In a new interview with Consequence, METALLICA drummer Lars Ulrich said that he prides himself on the ability to play what the song calls for, adding that a talented drummer will play what's best for the song and can perform simply, even though they are capable of doing more when needed.
"It's often easier to play fast than it is to play slow," Ulrich explained. "Or it's easier to sit down and figure out how to play 600 notes in a guitar solo than it is to play 20 that are tasty. You can learn the 600 notes from a book, but it's much harder to learn how, like a [Eric] Clapton or [Jimi] Hendrix or [Ritchie] Blackmore, some of these guys weave in and out of time signatures. That's not something that's so easy to write down. That's more feel, and feel is less easily definable in a book than is ability.

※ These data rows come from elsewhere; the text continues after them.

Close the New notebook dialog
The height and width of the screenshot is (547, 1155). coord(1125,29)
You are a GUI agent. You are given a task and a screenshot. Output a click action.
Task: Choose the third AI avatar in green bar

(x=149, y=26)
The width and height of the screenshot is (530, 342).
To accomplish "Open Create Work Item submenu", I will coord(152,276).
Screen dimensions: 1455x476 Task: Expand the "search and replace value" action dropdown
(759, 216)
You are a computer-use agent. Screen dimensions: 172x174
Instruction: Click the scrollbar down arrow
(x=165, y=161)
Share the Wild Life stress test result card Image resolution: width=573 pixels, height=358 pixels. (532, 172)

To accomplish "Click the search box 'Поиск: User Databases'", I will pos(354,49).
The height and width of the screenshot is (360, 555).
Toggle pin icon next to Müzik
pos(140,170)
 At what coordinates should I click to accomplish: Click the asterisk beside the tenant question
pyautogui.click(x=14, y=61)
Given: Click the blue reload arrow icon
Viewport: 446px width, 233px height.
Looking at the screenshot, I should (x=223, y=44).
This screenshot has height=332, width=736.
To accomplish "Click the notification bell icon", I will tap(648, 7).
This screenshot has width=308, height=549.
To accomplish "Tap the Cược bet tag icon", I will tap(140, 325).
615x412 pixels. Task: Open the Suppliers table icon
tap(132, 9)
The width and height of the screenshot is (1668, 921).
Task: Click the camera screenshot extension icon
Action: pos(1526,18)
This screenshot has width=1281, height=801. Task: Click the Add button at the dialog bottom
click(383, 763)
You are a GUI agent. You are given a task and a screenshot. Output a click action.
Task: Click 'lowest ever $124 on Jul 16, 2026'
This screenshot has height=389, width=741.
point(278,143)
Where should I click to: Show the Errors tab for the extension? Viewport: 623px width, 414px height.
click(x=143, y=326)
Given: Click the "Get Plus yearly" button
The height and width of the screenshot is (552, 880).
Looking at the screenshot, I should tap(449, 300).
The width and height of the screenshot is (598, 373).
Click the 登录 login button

"I've said over the years, people like [AC/DC's] Phil Rudd, people like [THE ROLLING STONES'] Charlie Watts, or people like Clive Burr from IRON MAIDEN, guys who are [known for] swing and swagger, is as equal or more important."
He concluded: "I guess for me, I'm just more interested in landing where what the song needs than 'look at what I could do with backwards paradiddles standing on my head, dangling from the ceiling' or whatever."
Lars's latest comments come more than two years after he told METALLICA's So What! fan-club magazine that he is no longer bothered by people's criticism of his drumming abilities. At the time, the Danish-born musician said: "Unlike years ago, I basically don't read any of the interviews that the other guys [in METALLICA] do. 20 or 30 years ago, we would all sit and fucking read every page of Kerrang! and every page of Circus magazine, see what so-and-so's saying and what the other band members were saying, what James [Hetfield, METALLICA guitarist/vocalist] was saying about this and that. Now there's just none of that. I also don't really read what people say about METALLICA.
"I'll say that occasionally, once every six months or something like that, it's kind of fun to go through the trolling section just because of the ridiculousness of all of it, but it's not something that I do regularly anymore," he revealed. "20 years ago, it would've been, 'Oh, my God, somebody said something bad,' or, 'That person said a nasty comment in the comments section,' or whatever. Now, none of that really means anything to me."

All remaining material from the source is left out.